Gericht

Lippstädter wegen Untreue in 258 Fällen verurteilt

Urteil wegen Untreue: Das Landgericht Paderborn schickt einen 38 Jahre alten Lippstädter ins Gefängnis, weil er in 258 Fällen

Foto: Thomas Nitsche

Urteil wegen Untreue: Das Landgericht Paderborn schickt einen 38 Jahre alten Lippstädter ins Gefängnis, weil er in 258 Fällen

Lippstadt/Paderborn.   Zwei Jahre und vier Monate in Haft muss ein Lippstädter, der 300 000 Euro aus der Firmenkasse gestohlen hat. Er hatte eine Vertrauensstellung.

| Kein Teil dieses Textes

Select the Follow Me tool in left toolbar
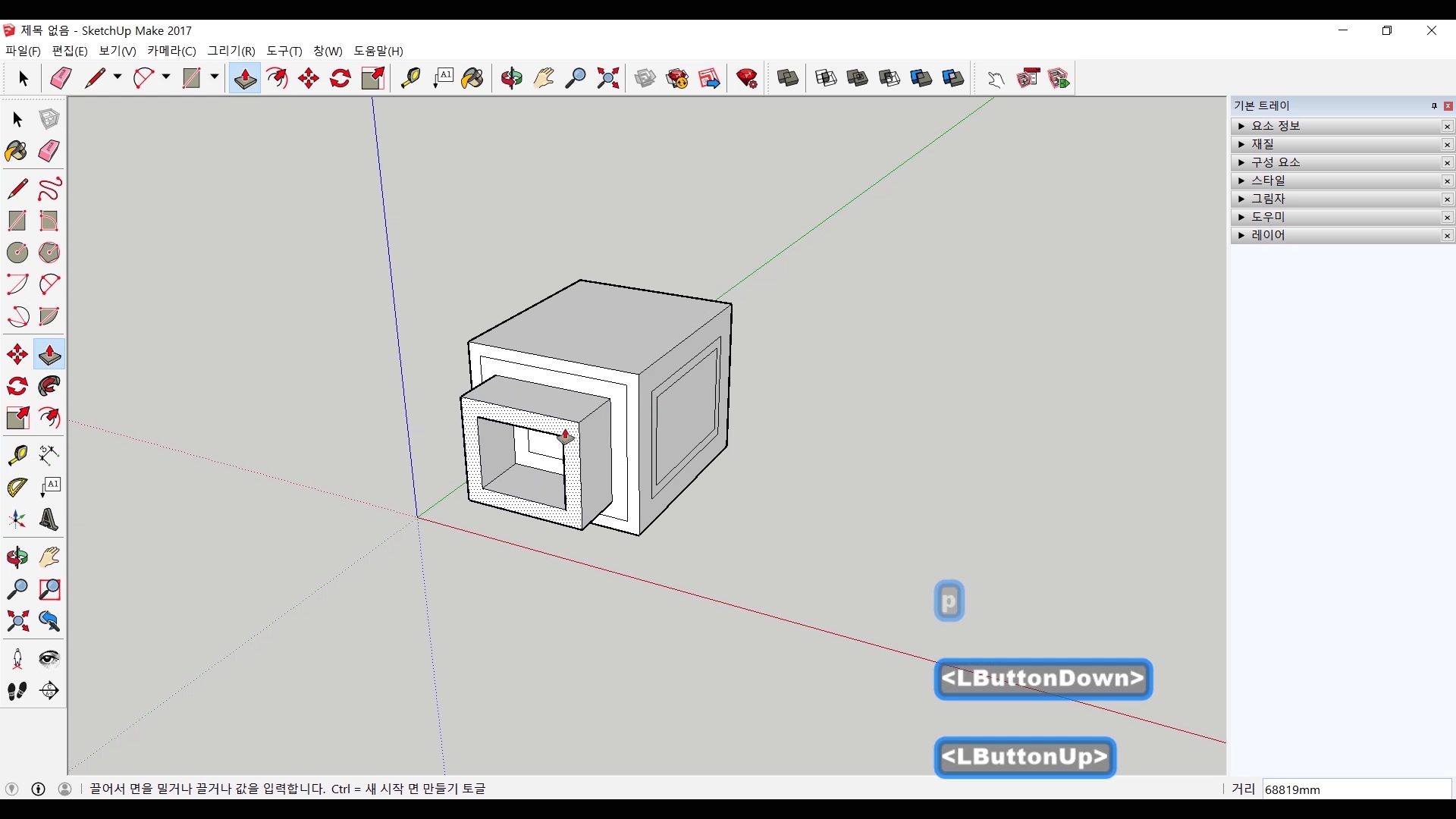(x=49, y=386)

Er galt als ein Mitarbeiter, der über jeden Verdacht erhaben war. Aber ausgerechnet das war er letztlich nicht. Weil er seinen Arbeitgeber um mehr als 300 000 Euro betrogen hatte, muss ein Lippstädter für zwei Jahre und vier Monate hinter Gitter. Es war ein Fall aus dem Kuriositätenkabinett, den das Landgericht Paderborn gestern verhandelte.

Bis zur rechten Hand der Firmenleitung hochgearbeitet

Korrekt, kompetent und fleißig, so kannte man den jetzt 38-Jährigen in dem Erwitter Unternehmen, das an seinen verschiedenen Standorten in Nordrhein-Westfalen 600 Mitarbeiter beschäftigt und bundesweit durch seine schweren gelben Fahrzeuge bekannt ist. Dort hatte der Lippstädter seine Ausbildung absolviert und sich durch seine Tugenden bis zur rechten Hand der Firmenleitung hochgearbeitet.

Er sei „ein wertvoller, geschätzter Mitarbeiter“ gewesen, beschrieb sein heutiger Ex-Chef den Mann, der als Angeklagter vor der Wirtschaftsstrafkammer des Landgerichts Paderborn saß. Was ihn dorthin gebracht hatte, habe seine Kollegen und Vorgesetzten aus allen Wolken fallen lassen.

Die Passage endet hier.